Myelin is a specialized membrane structure in the vertebrate nervous system, enabling the fast ‘saltatory’ conduction of nerve impulses. The myelin sheath is formed by the differentiated plasma membrane of a myelinating glial cell (Schwann cell or oligodendrocyte), which wraps itself tightly around the axon, forming a compact multilayered membrane complex with a very low solvent content. Biochemically, myelin is a unique membrane, and most major myelin proteins are specific to myelin. Essentially all myelin-specific proteins interact with lipid bilayers, as integral or peripheral membrane proteins. Neurological diseases, including multiple sclerosis and peripheral neuropathies, occur upon autoimmune attack against myelin or due to inherited mutations in myelin protein genes.

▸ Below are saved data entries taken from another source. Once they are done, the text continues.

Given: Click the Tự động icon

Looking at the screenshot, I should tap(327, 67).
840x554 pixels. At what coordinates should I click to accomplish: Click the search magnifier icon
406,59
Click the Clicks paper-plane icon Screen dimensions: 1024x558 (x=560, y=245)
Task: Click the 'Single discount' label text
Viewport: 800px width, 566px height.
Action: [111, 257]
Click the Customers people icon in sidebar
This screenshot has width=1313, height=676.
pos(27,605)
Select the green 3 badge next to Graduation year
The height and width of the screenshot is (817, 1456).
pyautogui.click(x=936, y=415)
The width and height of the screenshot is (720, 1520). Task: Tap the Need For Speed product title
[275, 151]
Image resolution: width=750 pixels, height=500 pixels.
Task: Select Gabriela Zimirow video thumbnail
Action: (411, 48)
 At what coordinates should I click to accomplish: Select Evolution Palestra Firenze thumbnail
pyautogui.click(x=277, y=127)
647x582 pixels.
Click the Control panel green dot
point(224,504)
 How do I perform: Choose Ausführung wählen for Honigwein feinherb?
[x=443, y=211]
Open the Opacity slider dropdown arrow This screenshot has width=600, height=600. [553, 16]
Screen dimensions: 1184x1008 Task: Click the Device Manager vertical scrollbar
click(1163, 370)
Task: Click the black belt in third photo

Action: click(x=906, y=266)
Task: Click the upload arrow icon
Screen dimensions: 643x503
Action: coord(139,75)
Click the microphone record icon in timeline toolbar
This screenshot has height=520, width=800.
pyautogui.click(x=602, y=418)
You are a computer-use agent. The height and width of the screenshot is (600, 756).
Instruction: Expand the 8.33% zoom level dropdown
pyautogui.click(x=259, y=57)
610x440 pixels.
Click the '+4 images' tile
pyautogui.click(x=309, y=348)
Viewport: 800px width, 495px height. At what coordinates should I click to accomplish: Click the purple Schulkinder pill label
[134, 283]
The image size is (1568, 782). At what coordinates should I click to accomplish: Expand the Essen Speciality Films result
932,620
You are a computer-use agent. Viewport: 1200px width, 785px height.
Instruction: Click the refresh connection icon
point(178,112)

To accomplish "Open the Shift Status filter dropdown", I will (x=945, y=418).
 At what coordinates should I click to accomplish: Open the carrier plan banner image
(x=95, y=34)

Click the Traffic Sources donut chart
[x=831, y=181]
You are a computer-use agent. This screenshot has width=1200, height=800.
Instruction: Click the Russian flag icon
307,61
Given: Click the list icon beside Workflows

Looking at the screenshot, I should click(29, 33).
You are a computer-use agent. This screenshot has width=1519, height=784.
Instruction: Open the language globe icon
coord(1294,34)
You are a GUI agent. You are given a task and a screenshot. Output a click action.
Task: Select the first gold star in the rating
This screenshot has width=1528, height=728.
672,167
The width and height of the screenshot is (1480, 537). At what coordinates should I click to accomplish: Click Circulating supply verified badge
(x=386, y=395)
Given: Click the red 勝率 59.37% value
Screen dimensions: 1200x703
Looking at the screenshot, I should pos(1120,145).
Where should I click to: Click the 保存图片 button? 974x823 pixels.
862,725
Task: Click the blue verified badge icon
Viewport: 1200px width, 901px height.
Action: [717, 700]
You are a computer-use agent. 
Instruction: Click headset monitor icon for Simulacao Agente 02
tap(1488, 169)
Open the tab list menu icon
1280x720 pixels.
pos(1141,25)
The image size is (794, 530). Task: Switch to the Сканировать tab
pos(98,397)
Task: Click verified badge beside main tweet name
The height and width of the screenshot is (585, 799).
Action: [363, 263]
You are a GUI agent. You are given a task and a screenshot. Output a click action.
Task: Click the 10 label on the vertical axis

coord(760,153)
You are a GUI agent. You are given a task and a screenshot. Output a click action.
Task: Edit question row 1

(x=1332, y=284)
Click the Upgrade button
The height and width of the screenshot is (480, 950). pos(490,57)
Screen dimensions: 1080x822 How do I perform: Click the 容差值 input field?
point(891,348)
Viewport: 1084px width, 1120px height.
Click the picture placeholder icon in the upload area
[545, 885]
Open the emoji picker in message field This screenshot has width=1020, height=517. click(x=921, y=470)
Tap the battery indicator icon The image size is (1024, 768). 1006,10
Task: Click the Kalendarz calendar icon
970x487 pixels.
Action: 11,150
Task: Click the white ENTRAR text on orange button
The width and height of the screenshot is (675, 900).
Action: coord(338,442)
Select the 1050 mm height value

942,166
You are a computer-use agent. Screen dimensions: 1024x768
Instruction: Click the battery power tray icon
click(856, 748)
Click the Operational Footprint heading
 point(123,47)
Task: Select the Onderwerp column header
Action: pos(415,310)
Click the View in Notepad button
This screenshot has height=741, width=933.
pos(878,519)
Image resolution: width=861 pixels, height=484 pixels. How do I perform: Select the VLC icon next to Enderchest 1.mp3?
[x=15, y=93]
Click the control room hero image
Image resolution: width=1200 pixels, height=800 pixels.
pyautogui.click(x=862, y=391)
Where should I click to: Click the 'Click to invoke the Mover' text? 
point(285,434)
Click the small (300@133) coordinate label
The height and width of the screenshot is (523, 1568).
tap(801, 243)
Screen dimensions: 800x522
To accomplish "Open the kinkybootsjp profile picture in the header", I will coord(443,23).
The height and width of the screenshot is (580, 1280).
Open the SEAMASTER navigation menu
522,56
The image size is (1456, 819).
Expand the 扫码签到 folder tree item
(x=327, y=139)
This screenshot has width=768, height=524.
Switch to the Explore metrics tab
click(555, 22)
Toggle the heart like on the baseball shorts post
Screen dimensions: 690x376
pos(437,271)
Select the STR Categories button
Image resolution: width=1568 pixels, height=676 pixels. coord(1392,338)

Our main biological focus lies within the myelin sheath and especially its protein components: What do their folded structures look like, alone and in complexes? How do these molecules interact with membranes and the cytoskeleton, how are they arranged on the membrane, and how do they contribute to the formation and maintenance of the compact structure of myelin? And last but not least, what can we learn about the myelin-related handicapping diseases from the structures of myelin proteins and their ligands?

In addition to myelin, we are interested in molecular mechanisms of neurological diseases and neuronal function in general. Understanding molecular defects that may lead to disorders at the atomic level is a fascinating goal. We carry out several collaborative projects with geneticists and clinicians to resolve the molecular bases of nervous system disease. In addition, we work on several neuronal proteins known to be of importance in nervous system development and function. 

Stemming from our interest in myelin proteins, we are in general interested in various aspects of protein-membrane interactions. For these studies, we use a variety of biophysical techniques as well as computer simulations. A further interest in these systems comes from the myelin sheath, which is a tightly packed multilayeres membrane; the structure and dynamics of proteolipid multilayers is one of our long-term goals. 

A hobby project for some of us is to solve protein 3D structures at sub-atomic resolution, to reveal details of molecular structure. One often observes unexpected geometry of certain amino acids in these structures, which can be linked to protein function, strain in the 3D structure, or directly to function, such as enzyme catalysis. 

Also stemming from our interest in myelin proteins, we are interested in various aspects of protein disorder. This includes for example lipid membrane interactions, protein-protein complexes, and liquid-liquid phase separation. Of specific interest are IDPs that are targets for disease-causing mutations in humans.